Every plan step materialises as a Ticket row. Tickets transition via the TicketService — a single abstraction that handles queue writes, RLS scope, audit logging, and event broadcasting.

  • id — stable.
  • tenantId, projectId, goalId — scope.
  • roleSlug — which queue consumer owns this.
  • title, description — what to do.
  • status — one of pending | in_progress | done | failed.
  • parentTicketId — up-link to the chief-of-staff ticket.
  • dependsOn — upstream tickets that must finish first.
  • payload — role-specific input (skills, subagent slug, plan id).
  • claimedBy — the consumer currently working on it.
  • result — role-specific output (diff, review text, test plan).
  • error — populated on failed.

BullMQ (Redis-backed). One queue per roleSlug:

  • queue:chief_of_staff
  • queue:ba
  • queue:architect
  • queue:dev
  • queue:qa
  • queue:memory

Consumers are specialist agents — either server-side for roles that talk to the LLM directly, or the AgentHub daemon for dev / qa that code-gen locally.

When a plan is approved:

  1. ChiefOfStaffService.planTicket() writes N child ticket rows.
  2. Each ticket’s dependsOn list is set from the plan’s step.dependsOn field.
  3. Tickets with empty dependsOn are enqueued immediately. The rest stay pending with dependsOn populated.
  4. As upstream tickets transition to done, their downstream dependents get enqueued.

On ticket.failed:

  • Retry — if the failure looks transient (network, 5xx from provider), the queue’s BullMQ retry policy handles it (3 attempts, exponential backoff). Status stays in_progress across retries.
  • Replan — if the failure is structural (bad prompt, missing context), the chief-of-staff subscribes to the event and creates a new plan (attempt 2 or 3). Old plan + tickets transition to superseded.
  • Escalate — same failure signature repeating → DM the exec with details. No further automatic action.

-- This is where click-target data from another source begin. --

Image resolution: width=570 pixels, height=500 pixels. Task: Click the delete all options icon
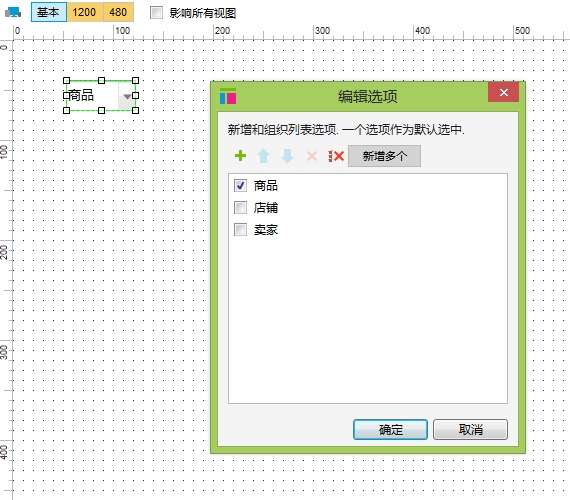(x=336, y=156)
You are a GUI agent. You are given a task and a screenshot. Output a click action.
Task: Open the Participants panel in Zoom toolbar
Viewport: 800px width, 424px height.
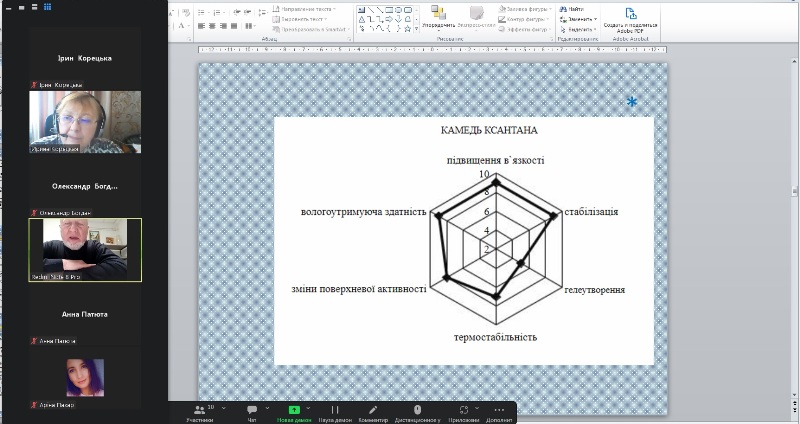pyautogui.click(x=199, y=411)
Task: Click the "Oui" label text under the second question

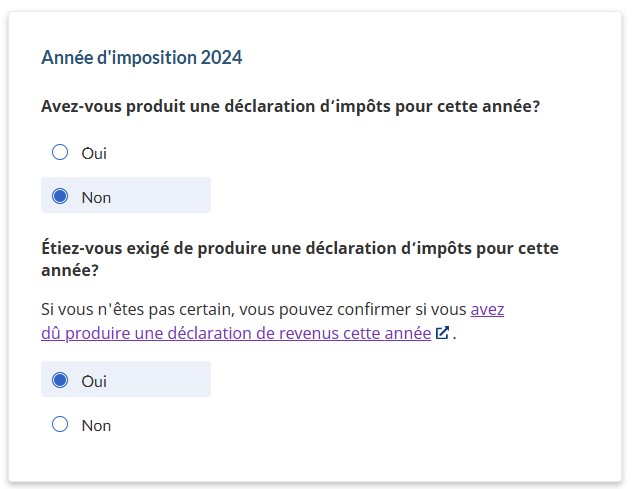Action: (x=94, y=381)
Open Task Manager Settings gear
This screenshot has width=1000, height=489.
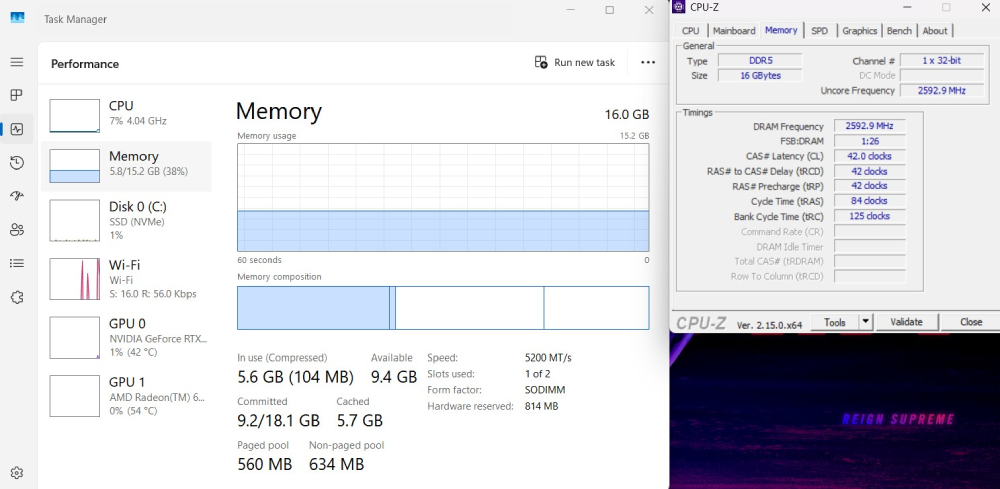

Tickets in the same plan without dependsOn relationships run in parallel. Max concurrency per role is set via queue concurrency (BULLMQ_CONCURRENCY_<ROLE>=N, default 5).

Every transition writes to audit_log:

  • ticket.created
  • ticket.claimed
  • ticket.transitioned (with before/after status)
  • ticket.failed (with error signature)
  • ticket.replanned

Queryable from Activity page.

Earlier versions had a separate AgentTask table that’s gradually being retired (see DEFERRED.md). Tickets are the canonical rows; AgentTask mirrors are reverse-mirrored for back-compat until BAAgentService is rewritten.

Do NOT introduce new callers that write AgentTask directly.

Tickets can be given a priority (low / normal / high / urgent). BullMQ’s priority queueing ensures urgent tickets cut the line. Rarely used; most work is priority normal.

Per-role timeouts via TICKET_TIMEOUT_<ROLE>_SECONDS:

  • chief_of_staff: 120 s (planner calls).
  • ba, architect: 300 s (LLM-bound).
  • dev, qa: 1800 s (30 min; AgentHub daemon does real work).
  • memory: 60 s.

Timed-out tickets transition to failed with error = "timeout" and are subject to the normal retry / replan path.

Terminal window
# Tickets for this brief
GET /api/tickets?parentTicketId=tk_…
# Tickets for this role, pending
GET /api/tickets?roleSlug=dev_agent&status=pending
# Activity feed (all ticket transitions)
GET /api/activity?limit=50

RLS scopes everything to the calling user’s tenant and active project.

  1. Activity → filter by this ticket’s parentTicketId.
  2. Check status. pending with no dependsOn → queue consumer hasn’t claimed it. Is the consumer alive?
  3. in_progress with old claimedAt → consumer crashed mid-flight. BullMQ’s stalled-job recovery puts it back on the queue after 30 s; if it doesn’t, the ticket is truly orphaned — manually set to pending to re-dispatch.
  4. failed with an error → read the error; usually obvious.